Hi Irish! I'm sure sorry I missed hearing you sing "Danny Boy." Sounds like one heck of a party! 

Okay, update on the WW. Yes, she had a bit of nute burn on the tips. She is extremely nute sensitive. EXTREMELY! I had not even been giving her BLOOM nutes, just giving her Dr. Q's tonic, which I swear by--and it only has gentle micro nutrients in it. But I fed her 1/4 strength Bloom and it gave her a bit of a burn. 

Flushed her with PH adjusted water, and now she seems to be doing okay. Here's a picture of 1/3 of her. I couldn't get further away in my small room this morning, so I just snapped a pix of what I could get in the screen. I think you can see the leaf damage okay in the pix tho. Still, she's blooming and not looking too worse for the wear. Just not quite as lush and filled-in as the others.

They all love that tonic. But especially the Widow. So I'm going to just back off the Bloom for her and keep her on what she has shown me she likes the best: Dr Q's tonic!

Thanks for stopping by, Irish. Always a pleasure! And hey, invite me to your next party. Visualize a drunken amputee dancing in a wheelchair with her service dog dance partner (yes, there actually is a sport of dog dancing!).


----------



## ozzydiodude (Jan 5, 2010)

MM I see your problem and I'm sorry I did not fix it pages ago

Green Mojo with extra :heart: just for you


----------



## mojavemama (Jan 5, 2010)

Legalize, you can Rhapsodise all you want in my journal---I enjoy reading your posts and updates, and I do not in any way consider it hijacking! 

I flipped to 12/12 on Dec 4th, and they started flowering on the 11th.
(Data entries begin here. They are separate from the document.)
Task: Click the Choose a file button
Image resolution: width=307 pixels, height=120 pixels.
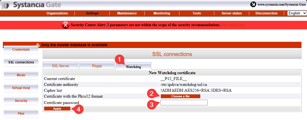Action: 180,96
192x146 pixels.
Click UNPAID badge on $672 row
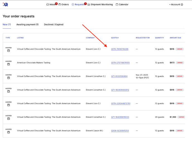180,63
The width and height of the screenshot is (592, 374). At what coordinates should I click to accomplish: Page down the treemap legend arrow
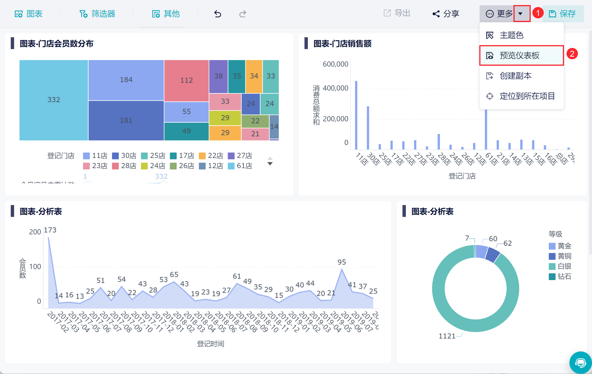270,164
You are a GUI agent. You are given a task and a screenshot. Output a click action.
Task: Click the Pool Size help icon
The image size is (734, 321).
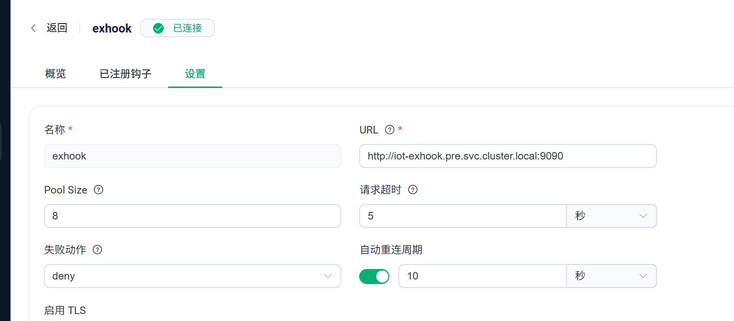click(x=99, y=190)
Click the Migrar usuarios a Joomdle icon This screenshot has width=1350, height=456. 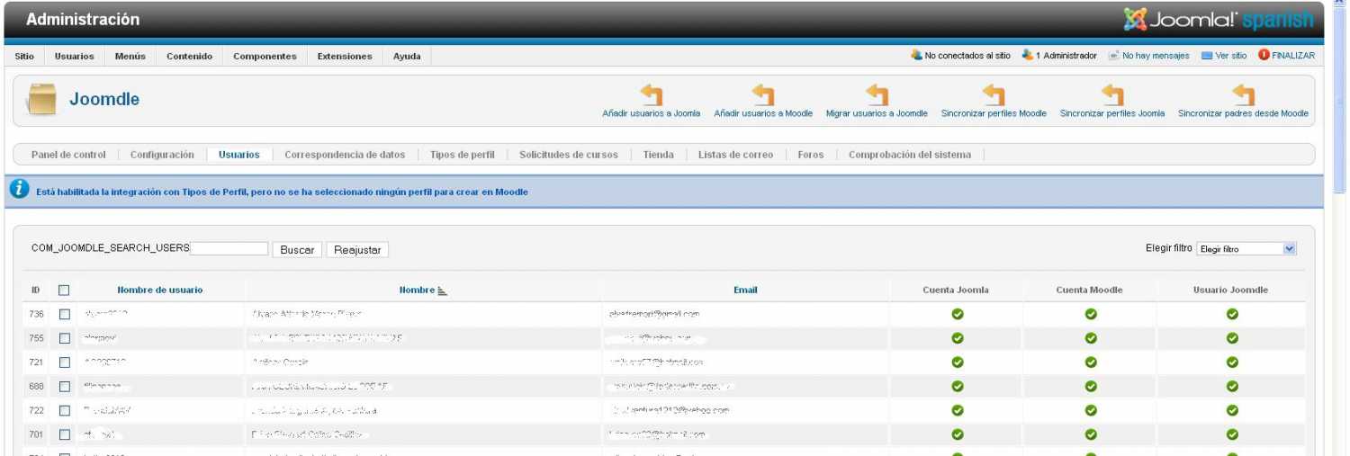pos(877,94)
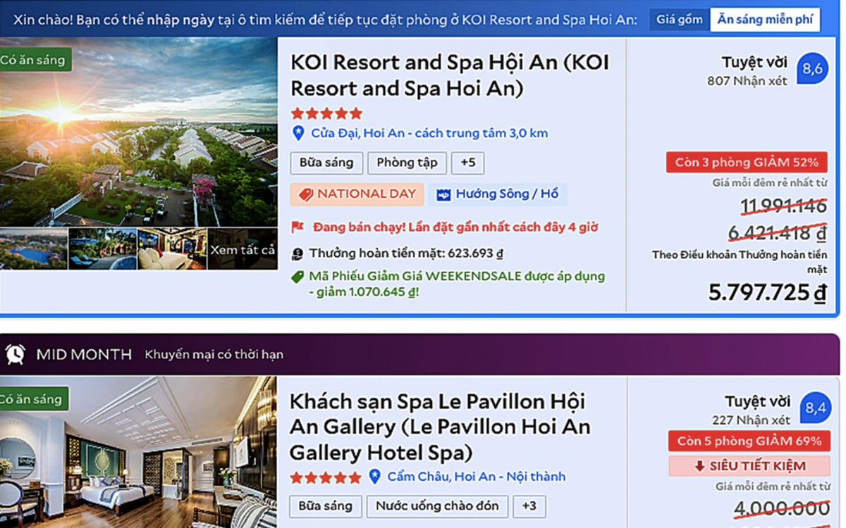Click the green coupon tag icon
Viewport: 846px width, 528px height.
[298, 277]
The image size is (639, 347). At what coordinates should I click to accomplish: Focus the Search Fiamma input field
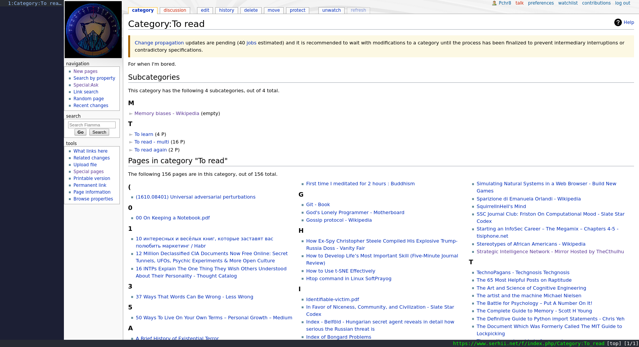pyautogui.click(x=92, y=125)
They almost all had preflowers before I flipped to 12/12. She's on day 25 of flowering now, or day 31 of 12/12. So yes, I flipped her a week earlier than yours, by my calculations, right? 

Wow, you're gonna do a big home move this summer? You don't have air conditioning in your current home? GAK! We would be crispy critters here without it. Seriously, I don't know how the Mormons did it when the settled in Utah, coming across the desert without even as much as a fan. 

I'll be anxious to see how your NLXBlueberry grows!


----------



## mojavemama (Jan 5, 2010)

Hey Ozzy! So nice of you to stop by!!! What a treat. Yep, you can stop by and fix my problems any old time. Always good to see you.


----------



## legalize_freedom (Jan 5, 2010)

Thank you MM...I feel much better.  You flipped before I did, I must have you confused with one of the other ladies.  Now that I think about it I think it was Northern Honey that flipped the same day I did...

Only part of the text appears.